Old U.S.-made weapons aid Islamic State

IRBIL, Iraq -- Six months ago, Sunni Arab militants faced a steep firepower imbalance in their uprising against the U.S.-equipped Iraqi army west of Baghdad.

But once their campaign for the city of Fallujah was launched in January, their lethal capabilities were bolstered from the stockpiles of the Iraqi armed forces. Many soldiers fled, throwing down their weapons, which were picked up by the insurgents. Police stations and security posts overrun by Sunni militants yielded more arms to be turned against the forces of Prime Minister Nouri al-Maliki's Shiite Muslim-led government.

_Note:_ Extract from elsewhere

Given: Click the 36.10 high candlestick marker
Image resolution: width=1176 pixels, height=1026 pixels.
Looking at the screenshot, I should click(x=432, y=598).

"Praise Allah, we soon had enough weapons to fight for one or two years," said Ahmad Dabaash, spokesman for the Islamic Army, a Sunni rebel faction, who spoke in a hotel lobby in Iraq's northern Kurdistan region. "And now? Don't even ask!"

By "now," he was referring to the current ground assault by the Islamic State of Iraq and the Levant, the al-Qaida breakaway group that in the past two weeks has seized large parts of northern and central Iraq, including Mosul, Iraq's second-most populous city. Fighting alongside the Islamic State formations are other Iraqi Sunni factions such as the Islamic Army, which rose against the U.S. occupation a decade ago.

As the Iraqi government mobilizes to halt the insurgents' advance toward Baghdad, the capital, there is no full accounting of the stocks of plundered arms, ordnance and gear. But experts agree that the haul is huge.

Rival Syrian rebel factions already report seeing U.S.-built, Islamic State-commandeered Humvees almost as far east as the vicinity of Aleppo, 250 miles from Iraq. The influx of arms and fighters from Iraq could shift the balance of power among fractious rebel groups fighting for supremacy in Syria.

The Islamic State, which also reportedly snatched the equivalent of close to $500 million in cash from a Mosul bank, has been catapulted to the position of the world's wealthiest and best-equipped militant group, analysts say. Its riches easily eclipse those of al-Qaida under Osama bin Laden, despite his personal fortune. The group, which has attracted thousands of fighters from the Arab world, Europe and elsewhere, also controls a broad swath of contiguous territory in the heart of the Middle East.

"ISIS are well-trained, very capable, and have advanced weapons systems that they know how to use," said Michael Stephens, researcher at the Royal United Services Institute for Defense and Security Studies.

In the current Islamic State-led thrust, the scenario played out earlier by Sunni insurgents in western Iraq has been replicated on a monumental scale.

Government forces retreated en masse from the onslaught, leaving behind a military hardware bonanza, including the U.S.-made armored Humvees as well as trucks, rockets, artillery pieces, rifles, ammunition and even a helicopter. Some of the seized materiel was old or otherwise nonfunctioning, but a lot was promptly put to use on the battlefield.

Though the Islamic State initially encountered little opposition from the Iraqi army in central and western Iraq, the insurgents have not directly challenged Kurdish troops known as the peshmerga who control a more than 600-mile front in northern Iraq.

The Islamic State "took the weapons stores of the 2nd and 3rd [Iraqi army] Divisions in Mosul, the 4th Division in Salah al Din, the 12th Division in the areas near Kirkuk, and another division in Diyala," said Jabbar Yawar, secretary-general of the Ministry of Peshmerga Affairs. On a map, he indicated an arc denoting various provinces and cities strung across northern and central Iraq.

"We're talking about armaments for 200,000 soldiers, all from the Americans," Yawar said.

With such an immense quantity of captured weaponry, Yawar said, the Islamic State and its confederates are now capable of laying down "a colossal intensity of bullets" against their foes.

The plundered weapons and likely flood of new recruits might shift the initiative among rebel groups in neighboring Syria. The Islamic State emerged from the turmoil of the Syrian conflict but later suffered setbacks in rebel infighting.

The lightning assault and attendant publicity may be winning new allies, even among the Nusra Front, the al-Qaida arm in Syria.

Last week, a group of Al Nusra rebels in the Syrian town of Bokamal, along the Euphrates River on the border with Iraq, pledged allegiance to the Islamic State, according to various accounts. The Islamic State's captured Humvees helped alter the balance of power on the border battlefield, said a Nusra fighter reached via Skype.

More Islamic State militants and weapons are expected to pour into Syria from Iraq, said Col. Abdulrazzaq Abu Bilal, commander with Liwa Tawheed, one of the Syrian rebel groups aligned against the Islamic State.

"After the Iraqi borders opened and ISIS seized control of the Dair Alzour suburbs, this gave them the motivation to advance toward Aleppo," said the rebel colonel, a defector from the Syrian air force.